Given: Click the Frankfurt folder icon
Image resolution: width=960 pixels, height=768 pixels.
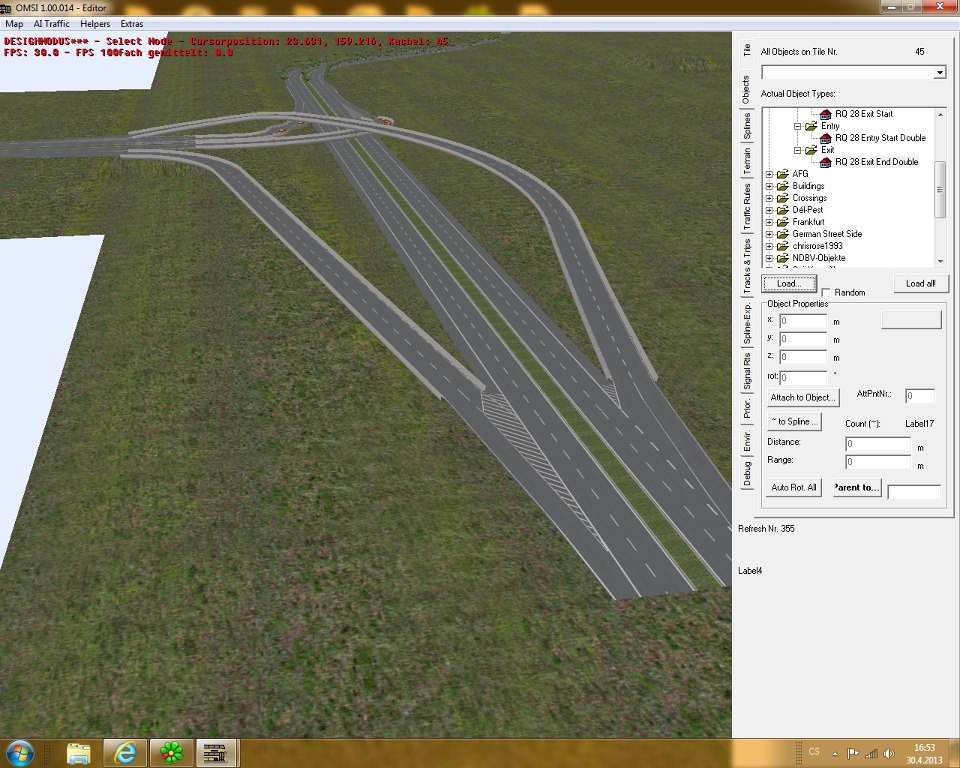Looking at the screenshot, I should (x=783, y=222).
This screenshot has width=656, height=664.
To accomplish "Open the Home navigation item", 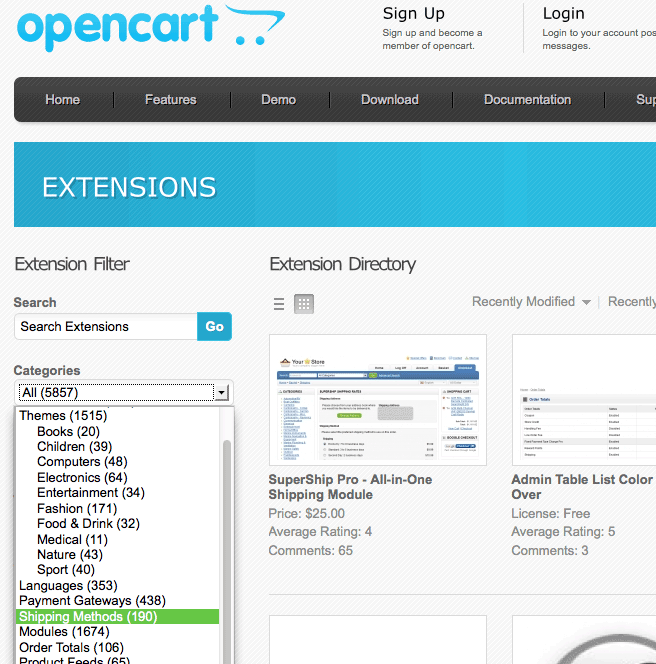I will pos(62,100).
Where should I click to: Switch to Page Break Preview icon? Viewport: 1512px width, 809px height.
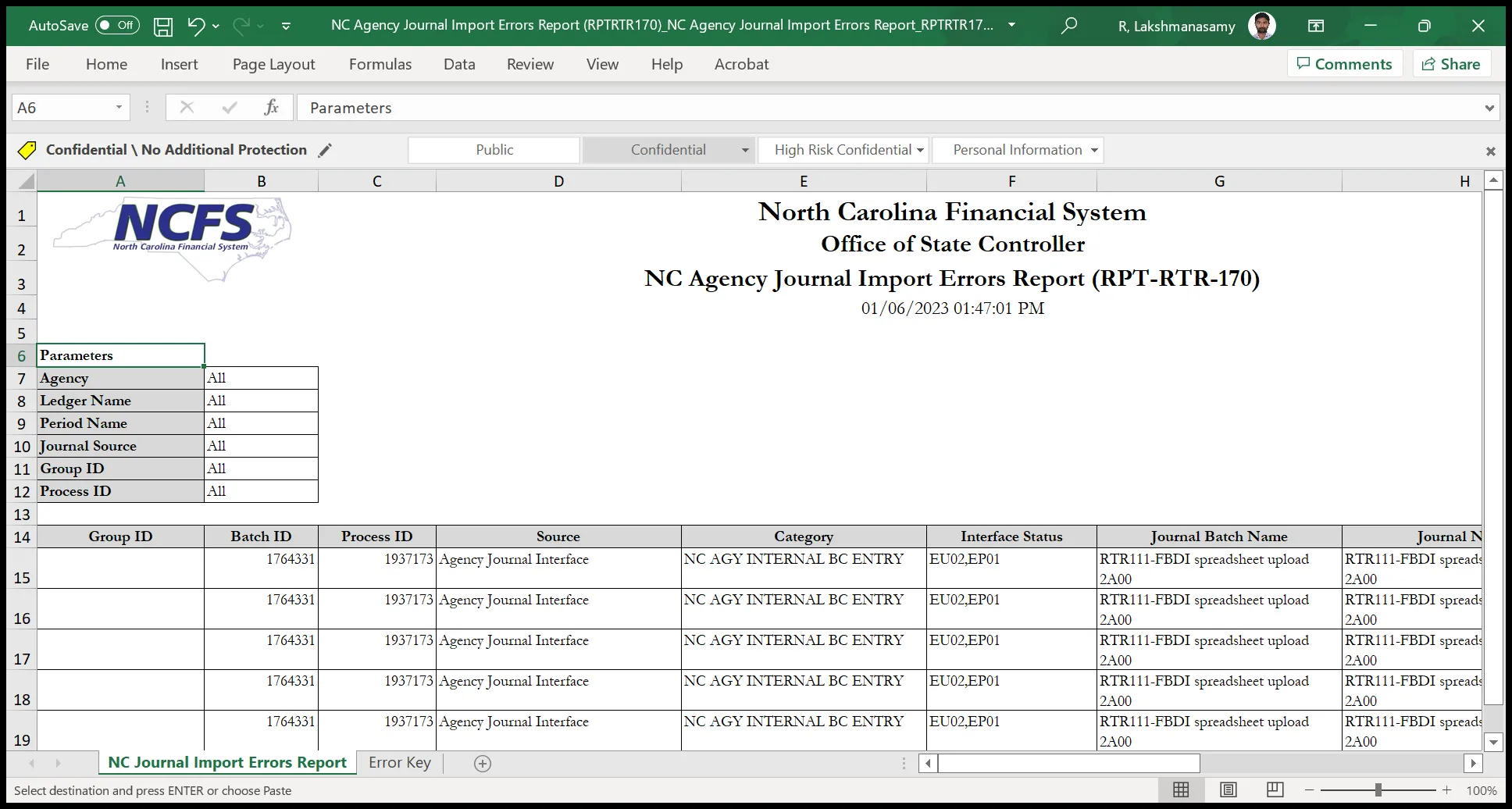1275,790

┄┄┄┄┄┄┄┄┄┄

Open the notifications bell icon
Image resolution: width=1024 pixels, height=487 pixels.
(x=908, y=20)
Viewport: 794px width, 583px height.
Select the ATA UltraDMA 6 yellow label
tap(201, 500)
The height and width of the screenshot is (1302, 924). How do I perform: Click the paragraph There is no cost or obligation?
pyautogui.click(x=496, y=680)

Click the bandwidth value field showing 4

┄┄┄┄┄┄┄┄┄┄

Exercise – Would you print exactly and only the lines of the material above that run from the line with "Viewport: 794px width, 583px height." through the line with "Click the bandwidth value field showing 4", both included?

Exercise output –
Viewport: 794px width, 583px height.
Select the ATA UltraDMA 6 yellow label
tap(201, 500)
The height and width of the screenshot is (1302, 924). How do I perform: Click the paragraph There is no cost or obligation?
pyautogui.click(x=496, y=680)

Click the bandwidth value field showing 4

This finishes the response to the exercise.